Asian Wedding Traditions...
When planning your wedding, you and your partner may have decided to have a destination wedding, or an elopement to avoid the stress and worry of planning a full blown wedding. If this is the case, you may both like to observe the traditions of your surrogate wedding venue.
Asia is a culturally diverse and unique country and each culture has its own wedding traditions.
In Japan, purple is the colour of love, and a bride may wear a purple kimono embroidered with purple flowers. Japanese weddings are either Shinto or Buddhist. In a Shinto ceremony, the natural spirits - the kami - are called upon to bless the couple. In a Buddhist ceremony, two strings of beads are interwoven to symbolise the joining of two families. Traditionally served at Japanese weddings is the fish tai, which is a sea bream and is the traditional fish of happiness.
In the Chinese culture, a whole roast pig was given to the bride's family from the groom's family as an engagement present.

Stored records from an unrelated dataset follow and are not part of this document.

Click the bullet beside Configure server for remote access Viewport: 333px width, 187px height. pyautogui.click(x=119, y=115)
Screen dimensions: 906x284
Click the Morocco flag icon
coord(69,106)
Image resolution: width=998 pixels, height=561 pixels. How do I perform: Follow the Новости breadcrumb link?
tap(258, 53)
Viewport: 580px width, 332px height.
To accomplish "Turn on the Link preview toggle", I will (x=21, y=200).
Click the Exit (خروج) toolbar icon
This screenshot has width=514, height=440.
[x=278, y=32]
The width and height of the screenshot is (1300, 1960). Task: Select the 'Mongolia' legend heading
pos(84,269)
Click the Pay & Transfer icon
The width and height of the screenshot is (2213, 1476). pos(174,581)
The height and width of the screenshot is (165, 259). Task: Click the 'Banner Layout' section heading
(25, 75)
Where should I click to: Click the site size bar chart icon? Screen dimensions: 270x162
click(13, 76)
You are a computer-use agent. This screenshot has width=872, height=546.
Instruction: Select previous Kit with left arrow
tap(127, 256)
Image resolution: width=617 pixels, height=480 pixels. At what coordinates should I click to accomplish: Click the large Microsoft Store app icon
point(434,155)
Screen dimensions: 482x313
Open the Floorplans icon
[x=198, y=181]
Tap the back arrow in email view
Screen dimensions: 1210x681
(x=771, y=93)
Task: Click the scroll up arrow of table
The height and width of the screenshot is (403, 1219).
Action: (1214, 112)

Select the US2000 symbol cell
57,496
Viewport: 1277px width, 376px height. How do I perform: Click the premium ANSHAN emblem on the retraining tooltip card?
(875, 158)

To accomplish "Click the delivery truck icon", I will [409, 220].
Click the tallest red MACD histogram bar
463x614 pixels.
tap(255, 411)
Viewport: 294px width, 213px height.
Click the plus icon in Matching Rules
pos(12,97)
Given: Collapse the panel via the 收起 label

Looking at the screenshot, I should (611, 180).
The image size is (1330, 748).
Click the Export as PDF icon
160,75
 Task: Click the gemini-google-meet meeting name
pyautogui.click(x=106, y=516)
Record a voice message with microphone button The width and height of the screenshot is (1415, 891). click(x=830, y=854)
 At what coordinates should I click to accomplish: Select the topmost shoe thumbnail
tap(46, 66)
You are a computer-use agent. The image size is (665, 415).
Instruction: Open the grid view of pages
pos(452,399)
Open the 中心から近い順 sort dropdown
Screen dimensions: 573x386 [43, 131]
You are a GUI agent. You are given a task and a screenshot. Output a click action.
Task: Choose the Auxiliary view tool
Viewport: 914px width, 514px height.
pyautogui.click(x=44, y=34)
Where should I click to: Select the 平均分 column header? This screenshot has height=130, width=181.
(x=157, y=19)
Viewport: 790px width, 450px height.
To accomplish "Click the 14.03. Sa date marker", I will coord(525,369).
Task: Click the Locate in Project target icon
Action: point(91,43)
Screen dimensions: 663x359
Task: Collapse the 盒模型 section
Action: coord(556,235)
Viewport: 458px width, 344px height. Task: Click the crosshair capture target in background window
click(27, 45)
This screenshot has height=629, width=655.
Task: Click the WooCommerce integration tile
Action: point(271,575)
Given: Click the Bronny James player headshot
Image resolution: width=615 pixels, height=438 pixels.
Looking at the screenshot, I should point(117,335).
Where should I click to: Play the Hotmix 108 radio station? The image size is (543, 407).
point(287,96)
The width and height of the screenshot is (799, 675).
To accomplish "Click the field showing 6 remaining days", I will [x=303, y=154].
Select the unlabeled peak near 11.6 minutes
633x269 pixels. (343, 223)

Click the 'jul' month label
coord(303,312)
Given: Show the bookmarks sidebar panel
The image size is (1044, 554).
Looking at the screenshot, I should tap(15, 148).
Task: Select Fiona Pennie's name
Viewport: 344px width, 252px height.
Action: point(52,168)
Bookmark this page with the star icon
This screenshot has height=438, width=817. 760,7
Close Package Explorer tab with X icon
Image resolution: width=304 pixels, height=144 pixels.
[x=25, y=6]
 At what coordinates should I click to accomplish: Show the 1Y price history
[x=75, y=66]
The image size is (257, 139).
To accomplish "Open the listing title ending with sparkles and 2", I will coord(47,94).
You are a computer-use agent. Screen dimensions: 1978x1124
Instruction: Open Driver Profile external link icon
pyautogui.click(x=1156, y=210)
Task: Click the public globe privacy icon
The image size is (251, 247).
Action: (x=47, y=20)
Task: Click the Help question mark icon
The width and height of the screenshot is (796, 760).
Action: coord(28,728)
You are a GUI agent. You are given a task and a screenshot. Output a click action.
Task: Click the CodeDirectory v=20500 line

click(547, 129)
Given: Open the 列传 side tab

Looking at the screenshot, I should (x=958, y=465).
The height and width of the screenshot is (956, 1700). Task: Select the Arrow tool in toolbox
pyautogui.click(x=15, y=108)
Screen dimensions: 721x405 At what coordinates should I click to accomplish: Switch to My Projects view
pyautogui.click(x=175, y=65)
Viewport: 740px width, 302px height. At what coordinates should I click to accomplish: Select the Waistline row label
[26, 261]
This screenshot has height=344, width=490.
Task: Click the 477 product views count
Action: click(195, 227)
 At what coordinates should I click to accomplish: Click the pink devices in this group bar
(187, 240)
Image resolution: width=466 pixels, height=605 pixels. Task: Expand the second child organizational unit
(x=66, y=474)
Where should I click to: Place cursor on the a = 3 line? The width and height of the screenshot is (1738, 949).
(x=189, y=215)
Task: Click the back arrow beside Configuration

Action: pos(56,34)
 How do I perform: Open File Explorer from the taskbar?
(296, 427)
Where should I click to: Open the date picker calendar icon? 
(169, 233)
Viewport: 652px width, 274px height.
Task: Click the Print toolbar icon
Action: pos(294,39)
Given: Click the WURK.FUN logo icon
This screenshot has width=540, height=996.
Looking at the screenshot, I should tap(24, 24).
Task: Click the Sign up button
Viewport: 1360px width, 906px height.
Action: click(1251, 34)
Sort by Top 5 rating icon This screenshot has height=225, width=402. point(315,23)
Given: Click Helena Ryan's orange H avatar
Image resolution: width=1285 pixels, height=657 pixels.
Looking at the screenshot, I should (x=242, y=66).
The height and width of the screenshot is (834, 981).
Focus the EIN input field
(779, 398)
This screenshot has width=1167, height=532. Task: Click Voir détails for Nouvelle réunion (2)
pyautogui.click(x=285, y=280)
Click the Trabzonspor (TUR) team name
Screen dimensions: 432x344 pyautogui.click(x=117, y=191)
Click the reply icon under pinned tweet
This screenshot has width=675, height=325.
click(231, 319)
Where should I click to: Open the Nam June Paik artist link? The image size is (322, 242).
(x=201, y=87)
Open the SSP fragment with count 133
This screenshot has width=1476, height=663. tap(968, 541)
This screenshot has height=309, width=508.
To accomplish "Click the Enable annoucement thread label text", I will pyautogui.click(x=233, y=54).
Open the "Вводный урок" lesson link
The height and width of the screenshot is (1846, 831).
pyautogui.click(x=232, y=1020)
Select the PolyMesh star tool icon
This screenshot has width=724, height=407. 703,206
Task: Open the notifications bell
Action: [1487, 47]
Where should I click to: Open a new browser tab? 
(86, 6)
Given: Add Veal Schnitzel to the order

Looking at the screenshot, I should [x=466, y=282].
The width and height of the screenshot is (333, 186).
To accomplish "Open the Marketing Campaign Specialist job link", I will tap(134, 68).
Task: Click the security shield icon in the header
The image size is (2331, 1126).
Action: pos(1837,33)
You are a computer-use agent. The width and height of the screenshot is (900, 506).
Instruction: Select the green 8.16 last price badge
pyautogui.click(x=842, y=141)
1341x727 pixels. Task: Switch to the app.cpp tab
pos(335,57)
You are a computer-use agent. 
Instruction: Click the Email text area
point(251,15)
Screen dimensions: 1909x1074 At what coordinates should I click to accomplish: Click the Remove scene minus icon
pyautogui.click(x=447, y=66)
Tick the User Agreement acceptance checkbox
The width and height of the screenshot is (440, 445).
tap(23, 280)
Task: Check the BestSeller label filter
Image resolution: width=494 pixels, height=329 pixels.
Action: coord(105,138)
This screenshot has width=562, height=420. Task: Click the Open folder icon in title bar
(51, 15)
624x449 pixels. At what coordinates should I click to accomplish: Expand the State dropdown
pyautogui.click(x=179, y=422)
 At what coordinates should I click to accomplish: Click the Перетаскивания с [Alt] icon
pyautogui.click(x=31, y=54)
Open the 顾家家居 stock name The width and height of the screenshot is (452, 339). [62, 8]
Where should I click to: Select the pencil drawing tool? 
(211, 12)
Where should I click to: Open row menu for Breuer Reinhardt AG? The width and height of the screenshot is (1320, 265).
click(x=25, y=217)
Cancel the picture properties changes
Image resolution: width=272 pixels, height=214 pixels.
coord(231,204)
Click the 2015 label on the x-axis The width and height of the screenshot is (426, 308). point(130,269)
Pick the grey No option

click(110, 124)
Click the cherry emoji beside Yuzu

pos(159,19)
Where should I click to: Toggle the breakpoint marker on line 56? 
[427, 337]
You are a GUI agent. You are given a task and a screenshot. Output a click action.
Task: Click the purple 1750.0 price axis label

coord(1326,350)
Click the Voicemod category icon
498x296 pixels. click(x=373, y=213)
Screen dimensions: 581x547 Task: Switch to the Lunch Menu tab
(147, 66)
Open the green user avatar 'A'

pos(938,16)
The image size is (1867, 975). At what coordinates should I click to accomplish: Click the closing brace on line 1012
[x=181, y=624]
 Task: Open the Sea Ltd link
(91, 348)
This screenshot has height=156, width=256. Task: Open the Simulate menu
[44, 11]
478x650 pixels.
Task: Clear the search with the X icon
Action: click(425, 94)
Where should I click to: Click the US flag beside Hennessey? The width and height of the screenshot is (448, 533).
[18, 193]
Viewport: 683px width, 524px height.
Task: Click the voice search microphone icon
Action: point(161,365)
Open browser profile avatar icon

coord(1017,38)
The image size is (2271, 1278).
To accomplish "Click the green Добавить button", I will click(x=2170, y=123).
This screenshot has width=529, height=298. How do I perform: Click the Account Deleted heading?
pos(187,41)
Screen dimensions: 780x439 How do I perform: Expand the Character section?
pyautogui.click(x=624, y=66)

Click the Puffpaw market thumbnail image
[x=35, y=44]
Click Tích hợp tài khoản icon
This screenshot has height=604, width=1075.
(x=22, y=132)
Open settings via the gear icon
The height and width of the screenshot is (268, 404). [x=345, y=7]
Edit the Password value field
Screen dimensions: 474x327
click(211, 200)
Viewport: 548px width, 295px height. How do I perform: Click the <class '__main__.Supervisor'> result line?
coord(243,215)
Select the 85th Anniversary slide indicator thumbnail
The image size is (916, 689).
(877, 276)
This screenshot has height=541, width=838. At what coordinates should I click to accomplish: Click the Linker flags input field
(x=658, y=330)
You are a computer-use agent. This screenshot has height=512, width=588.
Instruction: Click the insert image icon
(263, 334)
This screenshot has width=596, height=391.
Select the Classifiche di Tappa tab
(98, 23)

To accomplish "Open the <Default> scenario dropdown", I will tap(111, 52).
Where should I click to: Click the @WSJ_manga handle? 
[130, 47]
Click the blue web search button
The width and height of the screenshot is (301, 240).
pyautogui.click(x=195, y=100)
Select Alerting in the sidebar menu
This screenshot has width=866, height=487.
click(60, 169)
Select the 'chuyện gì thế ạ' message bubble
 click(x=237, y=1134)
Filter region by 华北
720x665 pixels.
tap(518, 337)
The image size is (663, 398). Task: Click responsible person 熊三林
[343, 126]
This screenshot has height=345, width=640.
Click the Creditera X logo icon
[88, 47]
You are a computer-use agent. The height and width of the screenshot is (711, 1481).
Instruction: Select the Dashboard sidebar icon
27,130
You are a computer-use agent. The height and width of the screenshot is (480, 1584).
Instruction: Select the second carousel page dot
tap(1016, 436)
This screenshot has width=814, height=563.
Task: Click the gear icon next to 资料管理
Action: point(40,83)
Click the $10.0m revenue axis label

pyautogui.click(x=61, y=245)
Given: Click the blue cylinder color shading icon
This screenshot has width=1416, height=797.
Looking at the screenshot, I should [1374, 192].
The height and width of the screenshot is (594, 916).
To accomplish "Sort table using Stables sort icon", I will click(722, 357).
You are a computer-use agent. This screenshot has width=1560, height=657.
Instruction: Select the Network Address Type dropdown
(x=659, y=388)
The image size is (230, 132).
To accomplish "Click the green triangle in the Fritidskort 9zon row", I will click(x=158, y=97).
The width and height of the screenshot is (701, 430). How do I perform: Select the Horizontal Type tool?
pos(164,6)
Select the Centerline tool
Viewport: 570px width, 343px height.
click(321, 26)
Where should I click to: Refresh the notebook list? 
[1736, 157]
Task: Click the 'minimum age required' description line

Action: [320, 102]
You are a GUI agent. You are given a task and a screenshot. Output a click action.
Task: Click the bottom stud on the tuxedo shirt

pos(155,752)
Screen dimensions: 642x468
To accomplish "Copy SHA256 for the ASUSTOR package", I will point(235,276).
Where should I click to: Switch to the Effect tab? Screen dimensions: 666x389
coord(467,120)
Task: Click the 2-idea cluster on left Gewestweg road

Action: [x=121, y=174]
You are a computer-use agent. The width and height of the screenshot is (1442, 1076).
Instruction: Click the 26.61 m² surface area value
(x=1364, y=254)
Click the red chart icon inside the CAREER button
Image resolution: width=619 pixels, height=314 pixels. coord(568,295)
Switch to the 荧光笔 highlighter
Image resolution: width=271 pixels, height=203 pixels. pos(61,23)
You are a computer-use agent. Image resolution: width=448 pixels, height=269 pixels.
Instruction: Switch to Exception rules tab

Chinese brides traditionally wear bright red which represents luck for the couple. The groom traditionally wears a black silk coat over a robe embroidered with a dragon. There will also be loud firecrackers to ward off evil spirits.
The food served at Chinese weddings is chosen by the way its name sounds. The Chinese word for apple is similar to the phrase "go safely", fat choy sounds like the expression "be prosperous", and liem sun represents the hope for many sons.
An Indonesian wedding is likely to have over 1,000 guests, all of which the bride and groom must greet in a receiving line before the start of the reception.
Before a Korean wedding, a fortune teller will look into the future of the bride and groom to see if they will have a happy life together. Korean weddings also serve Kuk soo, which are noodles, and symbolise a long life.
An ancient Filipino tradition called for the groom to throw a spear into the front of his bride's home. This sent the message that the girl was spoken for. Before many Filipino weddings became Catholic, they lasted three days, with the bride and groom joining hands on the third day and declaring their love three times.
In Hindu cultures, it is considered bad luck for the bride and groom to see each other for several days before their wedding ceremony. Also, as part of the wedding ceremony, the bride's parents wash the couple's feet with milk and water which represents their purification for their journey into their new life.
As you can see, many Asian wedding traditions stem from the desire to ensure a safe and happy journey for the new couple in their new life together.